Entries on where the items appear
------------------------------------------------------------
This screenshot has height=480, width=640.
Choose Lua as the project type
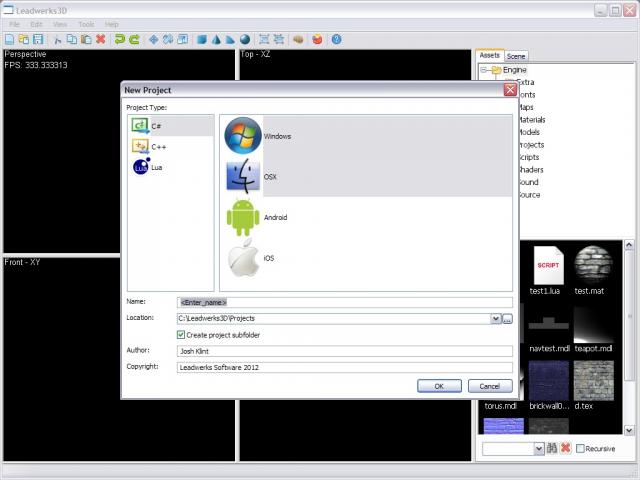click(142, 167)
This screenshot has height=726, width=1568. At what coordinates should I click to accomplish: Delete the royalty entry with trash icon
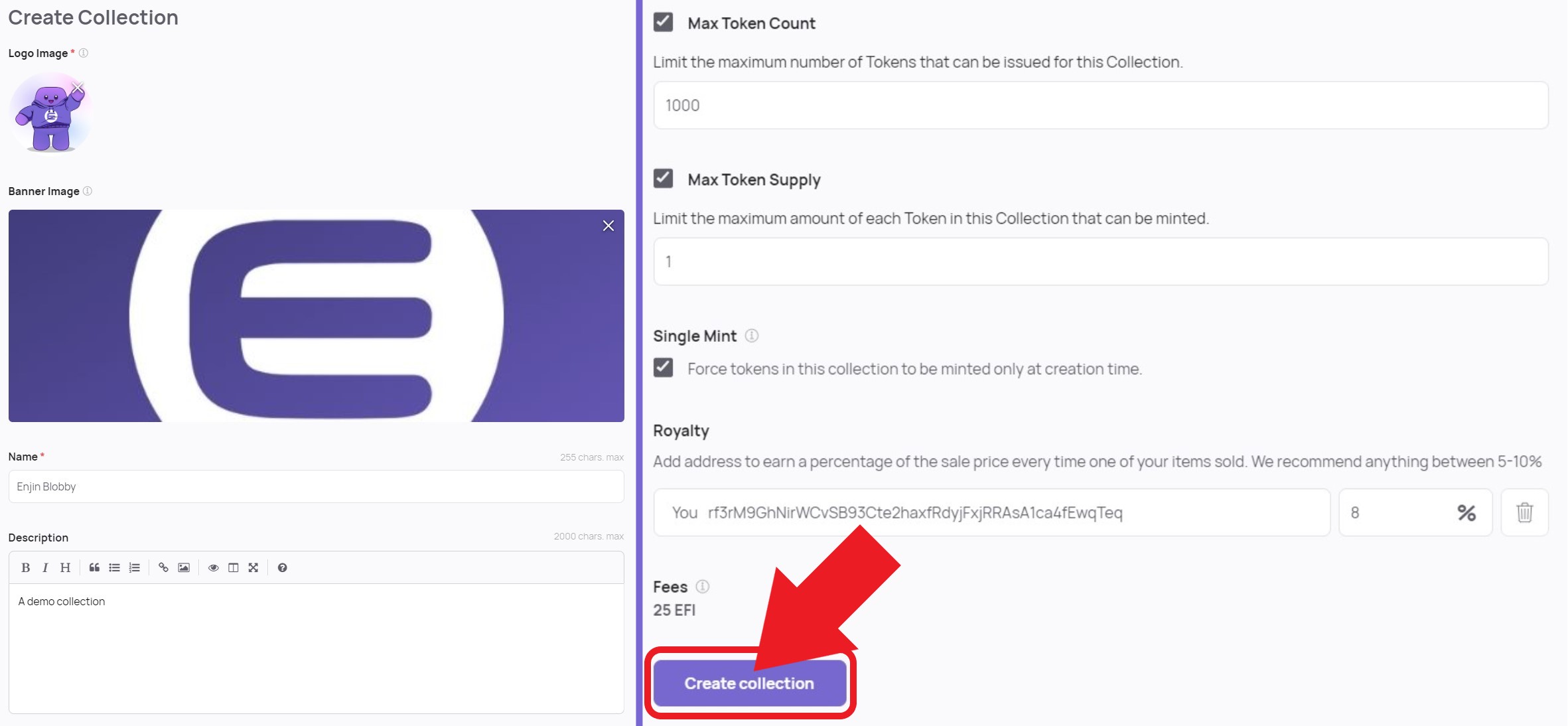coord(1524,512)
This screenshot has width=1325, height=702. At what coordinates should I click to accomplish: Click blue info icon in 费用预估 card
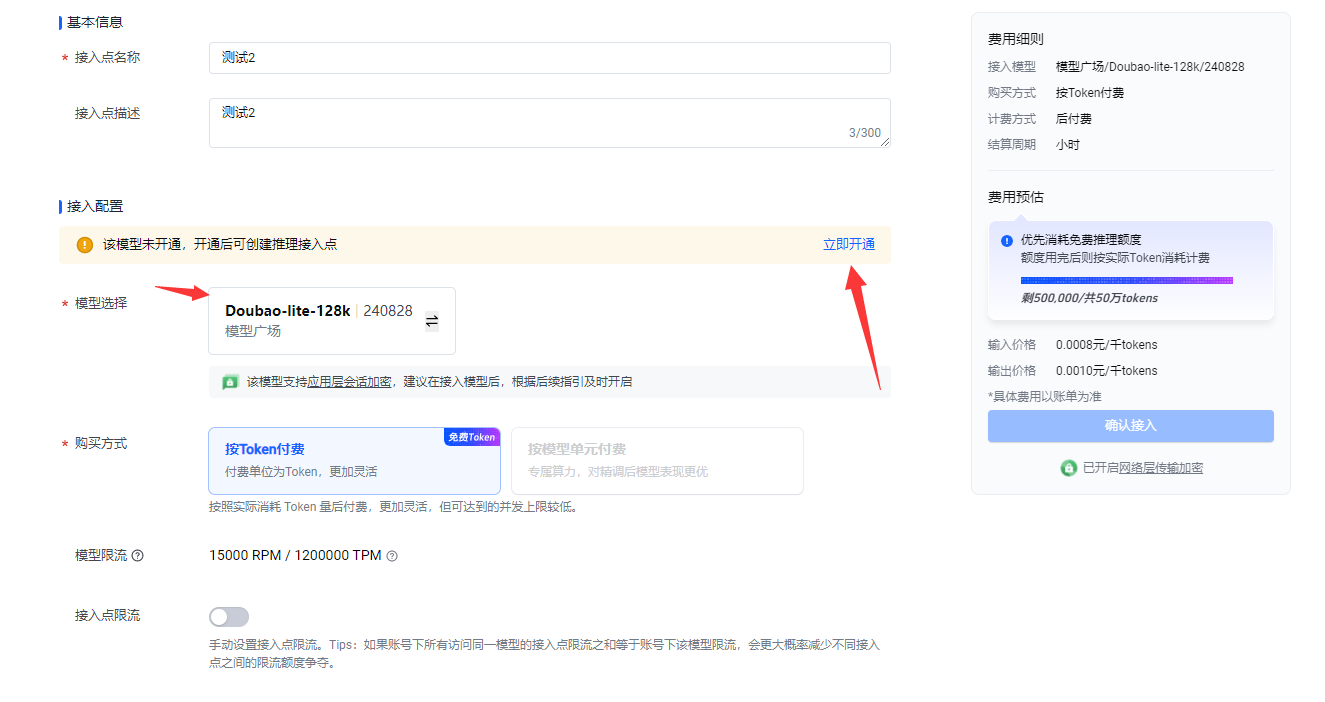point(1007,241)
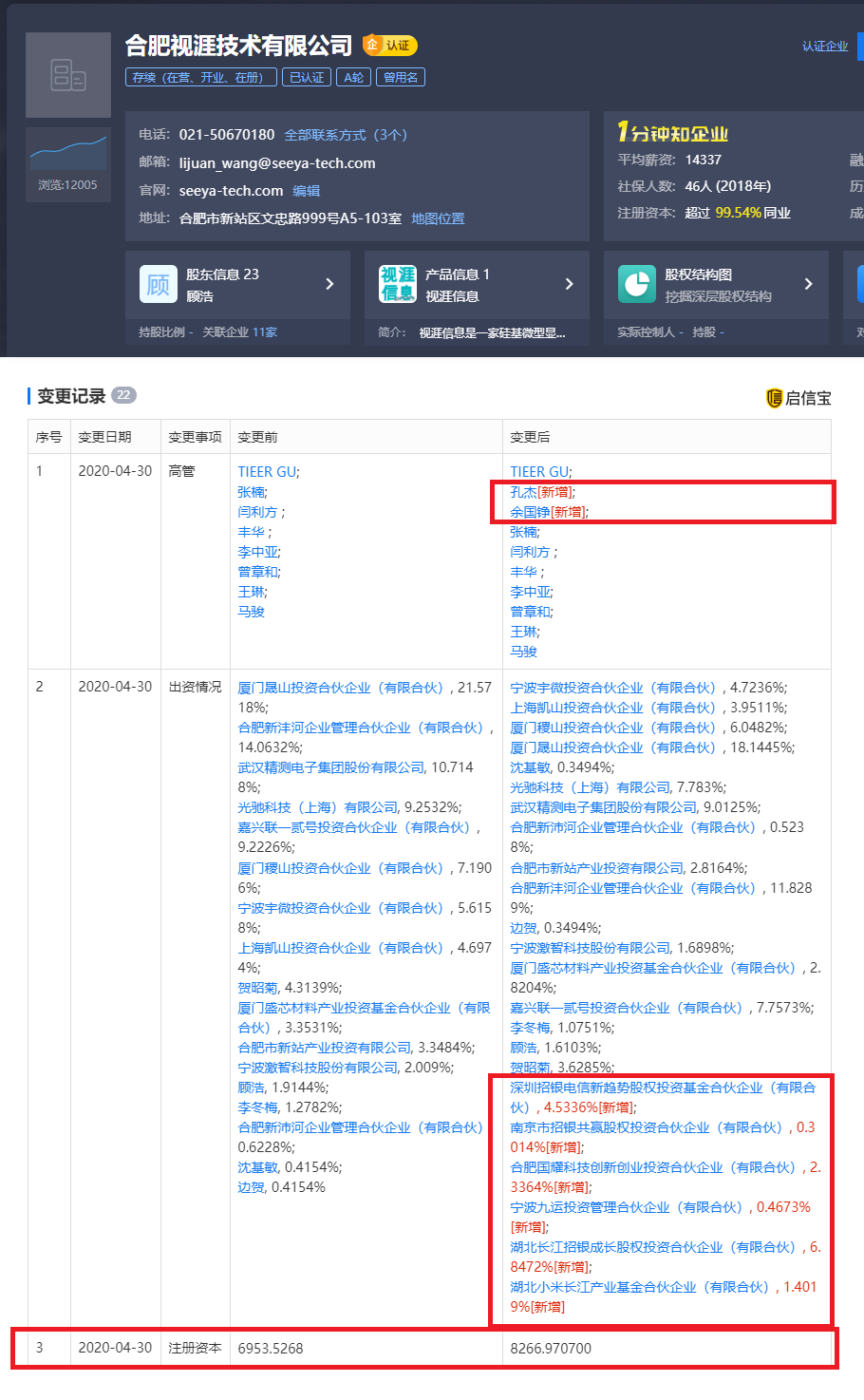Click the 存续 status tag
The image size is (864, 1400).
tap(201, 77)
------------------------------------------------------------
Express the lines as a Markdown table with the columns "No." and "Line", starting with the line containing "This screenshot has width=1325, height=702." and going on through the end of the items. Leave out blank lines and the pictures.

| No. | Line |
|---|---|
| 1 | This screenshot has width=1325, height=702. At what coordinates should I click to accomplish: Click blue info icon in 费用预估 card |
| 2 | point(1007,241) |
| 3 | Click the 存续 status tag |
| 4 | The image size is (864, 1400). |
| 5 | tap(201, 77) |